Como começou sua coleção?

Tenho duas coleções: uma de 250 obras do Modernismo à arte contemporânea; e outra de fotografia, que envolve fotojornalismo e artistas contemporâneos. Comecei em 1980, com uma pintura de OrlandoTeruz. É a única obra que minha mulher não deixa eu tirar de casa por essa ligação emocional. Há cinco anos, passei a colecionar fotografia, tenho mais de duas mil. Vi uma exposição do Steve McCurry e me apaixonei pela foto Afghan girl. Comecei a estudar sobre fotografia e me apaixonei. Mas eu não queria colecionar por investimento; pensei no que queria ter, qual rumo daria para esse acervo. Então comprei fotos da ditadura militar no Brasil, que passou a ser a base da minha coleção e do pensamento para sua formação, os Conflitos no Mundo. Estou continuando no tema com fotos da Primavera Árabe e das recentes manifestações no Brasil.

 

Que destino você imagina pra sua coleção?

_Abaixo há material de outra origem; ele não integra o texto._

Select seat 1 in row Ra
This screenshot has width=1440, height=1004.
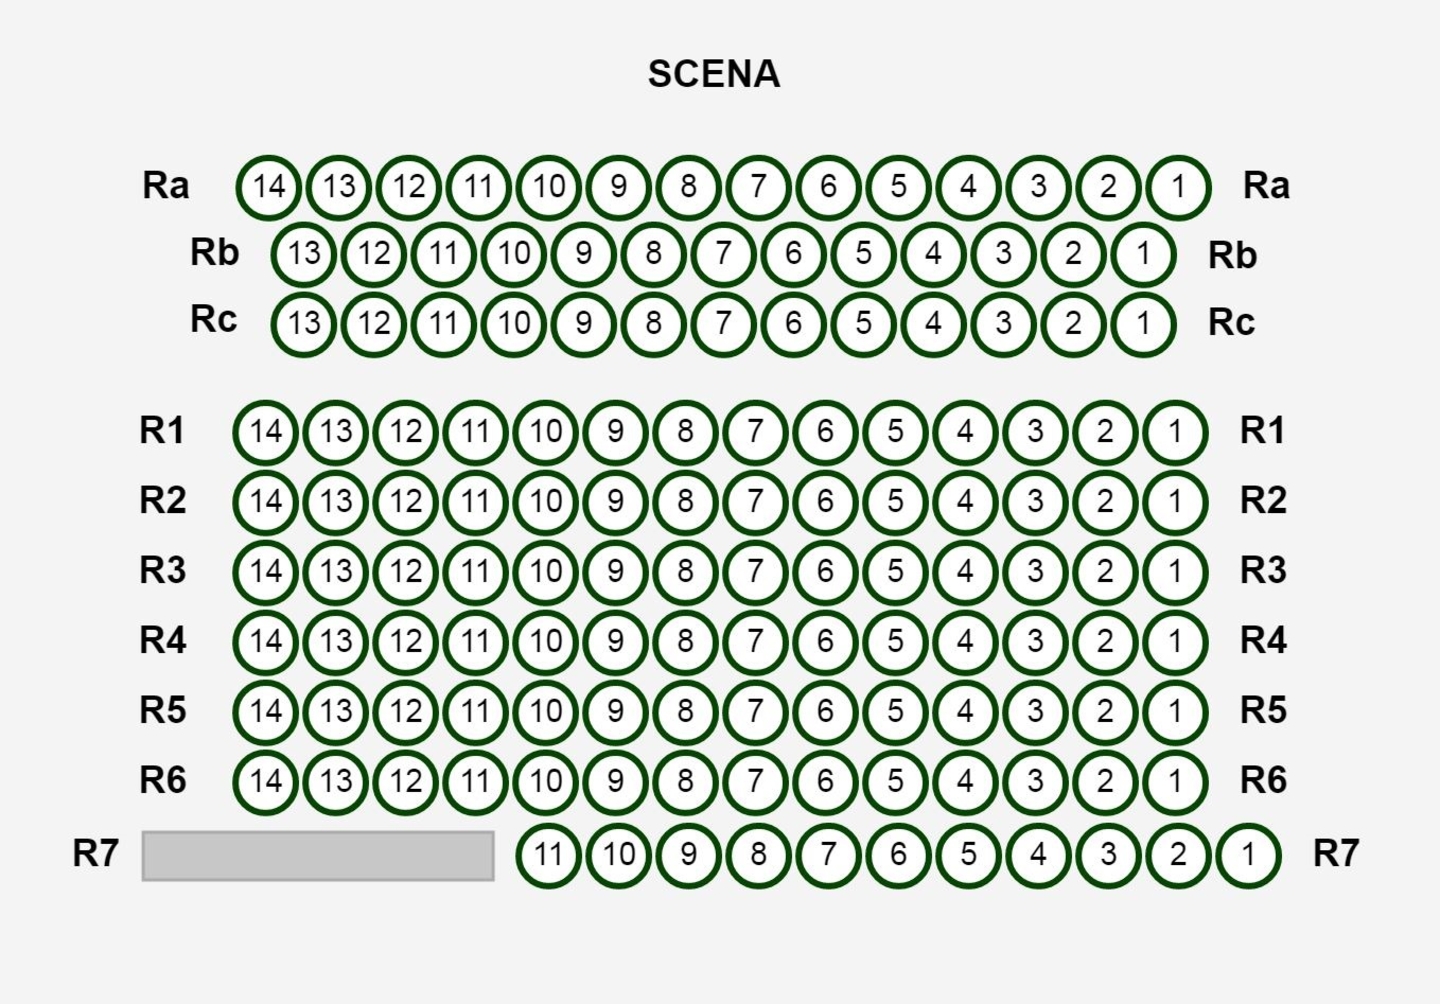pyautogui.click(x=1178, y=186)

Quero que as pessoas tenham acesso. Tenho um instituto em fase de aprovação. Minha ideia é montar um museu, por isso pensei numa coleção que contasse uma história do mundo. Também tenho um site com mais de quatro mil imagens para serem disponibilizadas pela internet. Só não foi ao ar por questões de direitos de imagens. Na minha visão, deveriam ser liberadas pelo menos para pesquisa. Essa limitação é um absurdo. E não é nem o artista, é a família. O artista normalmente disponibiliza sem problemas.

 

Como se deu seu encontro com a arte?

Comecei a gostar muito novo, fazia exposições de artistas nos anos 1970. Quando ninguém sonhava com isso, eu fazia vernissage de amigos sem cobrar coisa alguma. Começou daí, sem intenção, e, em 1980, comprei minha primeira obra.

 

Como seleciona as obras que vai adquirir?

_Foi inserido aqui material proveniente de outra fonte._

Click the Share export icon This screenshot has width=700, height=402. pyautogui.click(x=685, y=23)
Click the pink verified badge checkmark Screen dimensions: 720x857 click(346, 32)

Ela é toda pensada para ser colocada num museu. Uma premissa básica é comprar sempre uma série que possa contar uma história e mostrar a proposta do artista, numa só foto não dá pra assimilar seu processo de trabalho. Com cinco fotos, vão ver que não é um mero clique, tem um pensamento por trás. Recebo gente do mundo todo pra ver a coleção e o que mais respeitam é que ela foi planejada num conceito. Sei tudo sobre o que estou comprando, compro porque é instigante, pode suscitar leituras, não a arte pela arte.

 

Ou porque é valioso.

Jamais faria isso. Compro porque pesquiso, sei a história. Não tem nada na minha coleção de que eu não goste.

 

Você procura conversar com o artista?

Sim, quem sabe o que faz é o artista. Uma obra pode não me dizer coisa alguma, mas me provoca. Quando converso com o artista, tenho uma visão muitas vezes diferente da que tinha antes.

 

Sua coleçnao de fotografia foi iniciada recentemente e já tem duas mil obras, como foi esse processo de aquisição?

Há cinco anos, parei de adquirir obras. Quando voltei a comprar, o mercado tinha subido bastante. Não quero cometer esse erro com a fotografia, por isso acumulei esse acervo rapidamente. A fotografia não é mais um subproduto, está em todas as galerias no mesmo status de uma pintura ou objeto. Há uma tendência de que os preços se equipararão.

 

Que dicas você da pra quem quer começar a colecionar arte?

É preciso comprar uma obra de que se goste e, cada vez que olhar para ela, vai querer comprar mais. Você tem que se apaixonar pelo que vai ver diariamente. Nunca compre uma obra só como investimento.